Compensation management is the practice of the organization that involves giving monetary as well as non-monetary rewards to the employees, in order to compensate for the time they allocate to their job. The use of compensation management is increasing as organizations have started to realize the need for leveraging its human capital in order to gain a competitive edge in the industry. Compensation management involves “maximizing the return on human capital.”
Benefits of Compensation Management
- One of the most significant benefits associated with compensation management is that it helps the organization achieve employee satisfaction. A happy employee will be more productive, while contributing to the overall profit of the business. This makes employees realize that they are getting equal returns for the time and effort they are dedicating to the organization. The practice of compensation management exerts a positive impact in the employees by influencing them to perform better and increasing their overall efficiency.
- This stabilizes the labor turnover rate as employees get compensated for their work at a competitive market rate. They do not feel the need of leaving the organization. It can then be concluded that compensation management helps increase the loyalty of the employees towards the organization.
- Compensation management is an important aspect of the job evaluation process. It augments the whole process by setting up standards for the company that are realistic as well as achievable, as far as the compensation practices of the organization are concerned.
- It is a practice which helps to improve the relationship of the company with the labor union, as it allows the compliance of different labor laws and acts. If the organization is following the compensation practices same as that of the market, there will be no dispute to settle between them and the labor union.
- It helps the professional growth of employees, as their efficiency increases, when there is a reward present for achieving a certain level of production. This also means that the deserving employees are fairly compensated for the efforts they are putting into their work, thus helping the organization to retain the best talent.
- Compensation Management is the practice that if followed properly, will turn the organization into a hub of talent. This means that more human capital will get attracted to the company, when they will view the compensation package that it will be offering. Also, the organization must keep in mind that monetary rewards are not something that only derives the motivation of the workforce. The overall compensation package must also include the non-monetary rewards, where the employees should be appreciated for the effort they are putting in their work. Therefore, the organization must ensure that its compensation package is based on monetary as well as non-monetary rewards.

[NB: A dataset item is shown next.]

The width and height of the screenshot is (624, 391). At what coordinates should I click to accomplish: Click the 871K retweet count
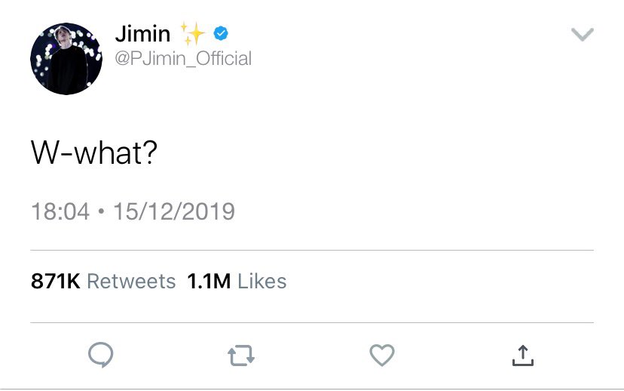point(56,282)
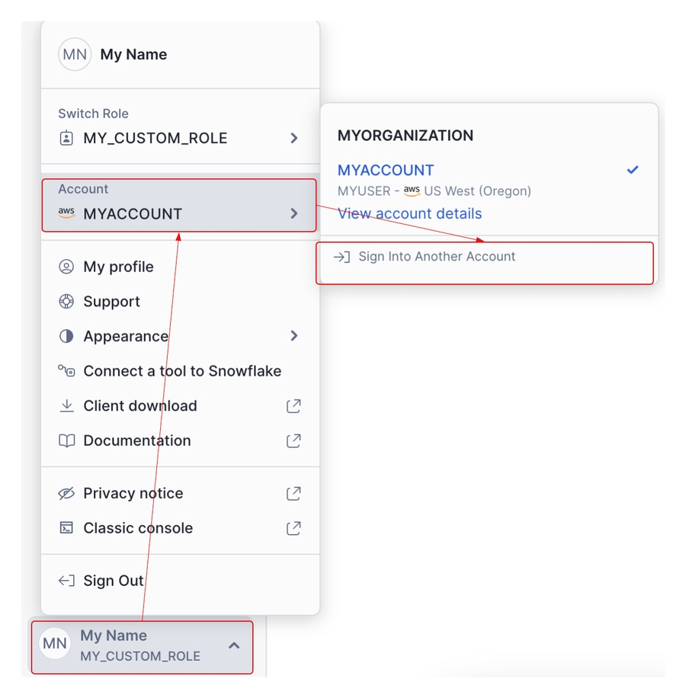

Objectives of Compensation Management
- To Attract Top Talent
Rai University states that one of the primary goals of compensation should be to recruit qualified talent. When you have a competitive compensation plan in place, you’ll be better able to attract top industry talent.
- To Retain & Reward Personnel
Don’t lose your top talent to your competitors because employees believe that the grass will be greener elsewhere. Find out market values for your employees and pay accordingly. You can also set up pay-for-performance models to drive performance by encouraging associates to reach new goals and push farther.
- To Boost Motivation
When structured effectively, your compensation plan can drive motivation across your teams. Employees who know that they’re being fairly compensated for their work feel appreciated and are therefore more likely to stay engaged, committed, and productive.
- To Be Compliant
Compensation isn’t just about being fair within the industry; it must also comply with federal regulations, such as the Fair Labor Standards Act. While adhering to standards can complicate your compensation management, it will help protect your company against litigation and ensure fairness across the board for your personnel.
- To Maximize ROI
It requires some fine tuning, but compensation management is most effective when you get the biggest bang for your buck. In other words, if you can create a compensation plan that stays within budget while also driving productivity through pay-for-performance and other motivational tactics, you’re creating a plan that’s both equitable for the company and advantageous for hardworking employees.
(i) There should be definite plan to ensure that differences in pay for jobs are based upon variations in job requirements, such as skill, effort, responsibility, working conditions, mental and physical requirements.
(ii) The general level of wages and salaries should be reasonably in line with that prevailing in the labour market. The labour market criterion is most commonly used.
(iii) The plan should carefully distinguish between jobs and employees. A job carries a certain wage rate, and a person is assigned to fill it at that rate. Exceptions sometimes occur in very high level jobs in which the job holder may make the job large or small, depending upon his ability and contribution.
(iv) Equal pay for equal work, i.e., if two jobs have equal difficulty requirements, the pay should be the same, regardless of who fills them.
(v) An equitable practice should be adopted for the recognition of individual differences in ability and contribution.
(vi) There should be a clearly established procedure for hearing and adjusting wage complaints. This may be integrated with the regular grievance procedure, if it exists.
(vii) The employees and the trade union should be informed about the procedure used to establish wage rates. Every employee should be informed of his own position, and of the wage and salary structure. Secrecy in wage matters should not be used as a cover up for haphazard and unreasonable wage programme.
(viii) The wage should be sufficient to ensure for the worker and his family reasonable standard of living. Workers should receive a guaranteed minimum wage to protect them against conditions beyond their control.
(ix) The wage and salary structure should be flexible so that changing conditions can be easily met.
(x) Prompt and correct payments of the dues of the employees must be ensured and arrears of payment should not accumulate.
(xi) For revision of wages, a wage committee should always be preferred to the individual judgement.
(xii) The wage and salary payment must fulfill a wide variety of human needs, including the need for self-actualization. It has been recognized that money is the only form of incentive which is wholly negotiable, appealing to the widest possible range of seekers. Monetary payment often acts as motivation and satisfies interdependently of other job factors.